Ukhuwah Somadiyah tidak sungkan didekati oleh kalangan eks HTI pasca bubar jalan. HTI memiliki tim khusus menekan UAS agar bisa menjadi aset demi melancarkan kepentingan ideologisnya. Wajar jika simbol bendera HTI yang diklaim sebagai bendera Rasulullah dibawa sampai ke Jepara oleh timnya sebelum UAS manggung pada Sabtu malam, 1 September 2018.
Somader pebisnis seperti pemilik Toha Putra Semarang, Jenang Mubarok Kudus, Al-Bukhori Jepara pun tak risih menjadi partner sponsorship dimana UAS memperluas followers nya. Ya, followers, bukan santri.
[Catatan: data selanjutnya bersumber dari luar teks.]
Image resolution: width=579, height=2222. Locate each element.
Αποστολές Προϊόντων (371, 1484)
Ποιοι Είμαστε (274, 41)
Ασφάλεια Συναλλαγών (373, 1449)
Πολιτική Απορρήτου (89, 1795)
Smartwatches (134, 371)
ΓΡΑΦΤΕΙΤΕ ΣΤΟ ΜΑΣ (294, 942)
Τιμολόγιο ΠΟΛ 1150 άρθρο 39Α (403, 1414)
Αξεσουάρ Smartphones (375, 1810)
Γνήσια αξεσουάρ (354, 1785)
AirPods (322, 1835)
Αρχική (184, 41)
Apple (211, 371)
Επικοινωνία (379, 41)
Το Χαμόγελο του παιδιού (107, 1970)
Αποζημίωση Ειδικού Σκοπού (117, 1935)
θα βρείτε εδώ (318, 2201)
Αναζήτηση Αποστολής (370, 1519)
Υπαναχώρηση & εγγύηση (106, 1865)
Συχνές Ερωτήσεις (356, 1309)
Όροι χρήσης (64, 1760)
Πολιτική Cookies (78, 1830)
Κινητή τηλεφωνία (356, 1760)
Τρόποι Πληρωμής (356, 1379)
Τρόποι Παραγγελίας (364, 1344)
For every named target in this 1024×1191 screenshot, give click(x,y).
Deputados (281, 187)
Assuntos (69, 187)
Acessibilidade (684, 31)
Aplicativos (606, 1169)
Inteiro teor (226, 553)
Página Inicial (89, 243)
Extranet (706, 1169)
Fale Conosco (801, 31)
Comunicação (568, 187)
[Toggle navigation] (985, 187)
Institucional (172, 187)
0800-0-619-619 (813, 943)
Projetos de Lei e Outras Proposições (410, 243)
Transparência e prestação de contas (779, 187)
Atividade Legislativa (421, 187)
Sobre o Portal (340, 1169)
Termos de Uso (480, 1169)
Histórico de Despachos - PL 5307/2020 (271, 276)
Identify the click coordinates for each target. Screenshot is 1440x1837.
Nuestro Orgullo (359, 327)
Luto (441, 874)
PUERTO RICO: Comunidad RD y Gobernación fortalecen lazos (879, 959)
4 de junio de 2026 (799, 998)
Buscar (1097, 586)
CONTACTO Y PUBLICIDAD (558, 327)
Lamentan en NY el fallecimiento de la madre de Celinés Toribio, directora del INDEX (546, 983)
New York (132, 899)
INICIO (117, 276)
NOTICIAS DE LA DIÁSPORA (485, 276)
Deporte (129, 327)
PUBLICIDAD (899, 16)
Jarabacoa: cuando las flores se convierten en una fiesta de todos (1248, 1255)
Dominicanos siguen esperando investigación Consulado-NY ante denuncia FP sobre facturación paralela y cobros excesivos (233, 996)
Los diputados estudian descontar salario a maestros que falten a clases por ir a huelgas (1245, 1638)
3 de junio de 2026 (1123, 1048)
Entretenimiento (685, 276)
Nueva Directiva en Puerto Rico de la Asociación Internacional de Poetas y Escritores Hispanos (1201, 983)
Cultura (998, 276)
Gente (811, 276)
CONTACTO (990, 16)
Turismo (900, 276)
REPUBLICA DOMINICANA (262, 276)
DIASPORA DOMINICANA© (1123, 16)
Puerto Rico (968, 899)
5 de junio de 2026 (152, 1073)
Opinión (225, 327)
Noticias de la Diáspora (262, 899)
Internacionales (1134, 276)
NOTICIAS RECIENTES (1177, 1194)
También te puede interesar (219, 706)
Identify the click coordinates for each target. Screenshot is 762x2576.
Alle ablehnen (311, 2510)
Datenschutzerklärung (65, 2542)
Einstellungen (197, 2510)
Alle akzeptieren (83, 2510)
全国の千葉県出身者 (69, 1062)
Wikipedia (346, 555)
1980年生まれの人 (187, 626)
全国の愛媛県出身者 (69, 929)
Kalau ada yang mengaku sebagai santrinya UAS, saya mau ngopi dengannya. Akan saya tanyakan banyak hal untuk membuktikan dia santrinya UAS. Termasuk KTA-nya. Hahaha
Dukungan yang didapatkan UAS dari banyak kalangan itulah yang membuat perannya mirip jasus (mata-mata, intelijen); masuk ke semua lini. Kalau untuk ukhuwah, apa bukti yang ia hasilkan selama ini selain followers? Ditolak sana-sini? Berjuang untuk khilafah saja UAS tidak tuntas seperti Felix yang dipenuhi kebenaran ilahi. Disebut ingin menyatukan semua umat Islam, apa wadah yang dimiliki UAS? Bagaimana cara mengukur keberhasilan misi sejak dari konten ceramahnya dimulai? Kan nihil.
Jasus itu masuk ke semua kelompok untuk mencari informasi. Seorang da’i bukan jasus, tapi pembawa amanat misi dakwah. Lihatlah, Gus Muwafiq dicari-cari banyak panitia pengajian karena habis ceramah, NU panen mahabbah, pendengar menjadi bangga jadi bagian dari Bangsa Indonesia. Lha Somad? Yang bangga pengundangnya. Bangganya karena unsur popularitas.
Jadi jelas yah, peran utama yang dimanfaatkan oleh Somader wahabi tahriri (HTI) adalah “perintis”. UAS ditunggangi untuk merintis jalan dimana-mana, minhum yang “mengeksekusi” kelanjutannya nanti. Minhumlah nanti yang panen. Walaupun hasil panennya diambil dari ladang subur Nahdliyyin, Muhammadiyyin, Persisiyyin, dll.
Mengatasi identitas UAS, semua dibuat bingung. Hanya berdasarkan ukhuwah Somadiyah, intelijen pun akhirnya sulit nyambung informasinya dengan arah atas varian gerakan politik dan harakah ormas Islam di Indonesia.
Inilah faktor mengapa UAS bisa tembus ke gedung MPR RI, TNI, Polri, Pesantren Ploso, dan lainnya. Iseh gak paham, karepmu!